■ **PROMPT 1**
In the women's tennis history text, who paid for the Wightman Cup trophy?
■ **PROMPT 2**
Using the women's tennis history text, explain why USLTA did not set up the championship competition American women players were pressing for by 1888.
■ **PROMPT 3**
List every year in which, according to the women's tennis history text, Great Britain won the Wightman Cup.

■ **SOURCE EXTRACT**

Women's tennis has been played in the United States for over a century where several important and famous female tennis players originated.

History
By 1888, American women tennis players were agitating for their own championship competition.  USLTA claimed that they lacked the authority to organise such a competition.
In 1923, the Wightman Cup was created as a national women's tennis competition between the United States and Great Britain.  The trophy for the event was paid for by Hazel Wightman, an American tennis champion.  The location of the cup was alternated between countries on a yearly basis. Great Britain won in 1924, 1925, 1928 and 1930.  In all other years that the cup was contested, the Americans claimed victory.

■ **SUPPLIED INFORMATION**
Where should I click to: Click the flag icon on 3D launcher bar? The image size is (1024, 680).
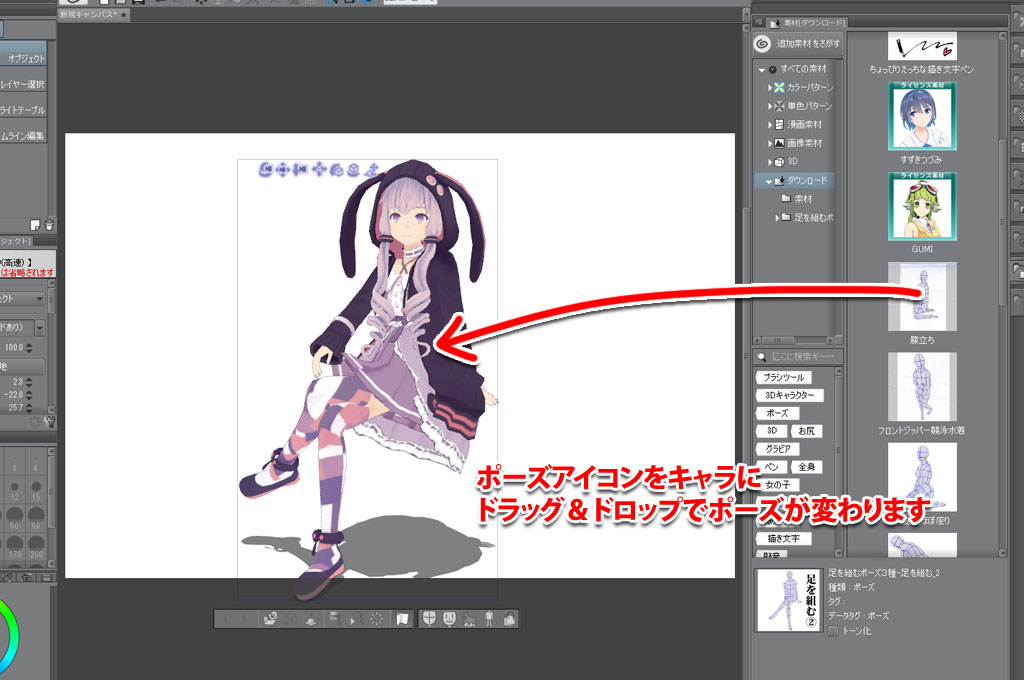tap(403, 619)
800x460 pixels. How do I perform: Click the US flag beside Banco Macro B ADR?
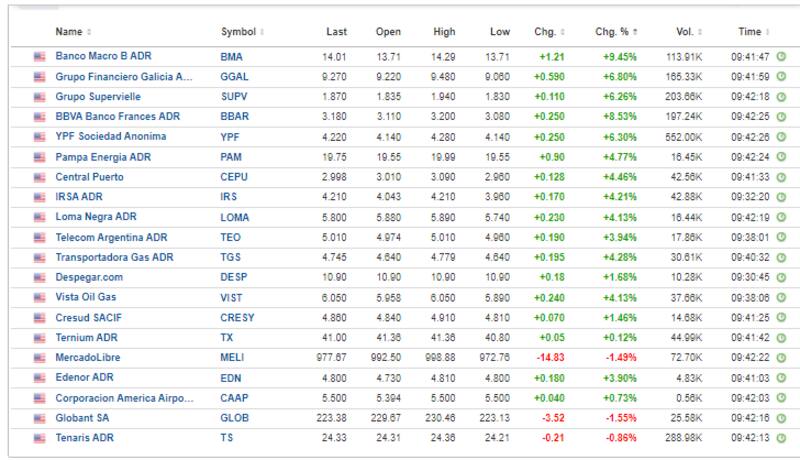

■ **TASK ANSWER 1**
Hazel Wightman, an American tennis champion, paid for the trophy.

■ **TASK ANSWER 2**
USLTA claimed that it lacked the authority to organize such a competition.

■ **TASK ANSWER 3**
1924, 1925, 1928, 1930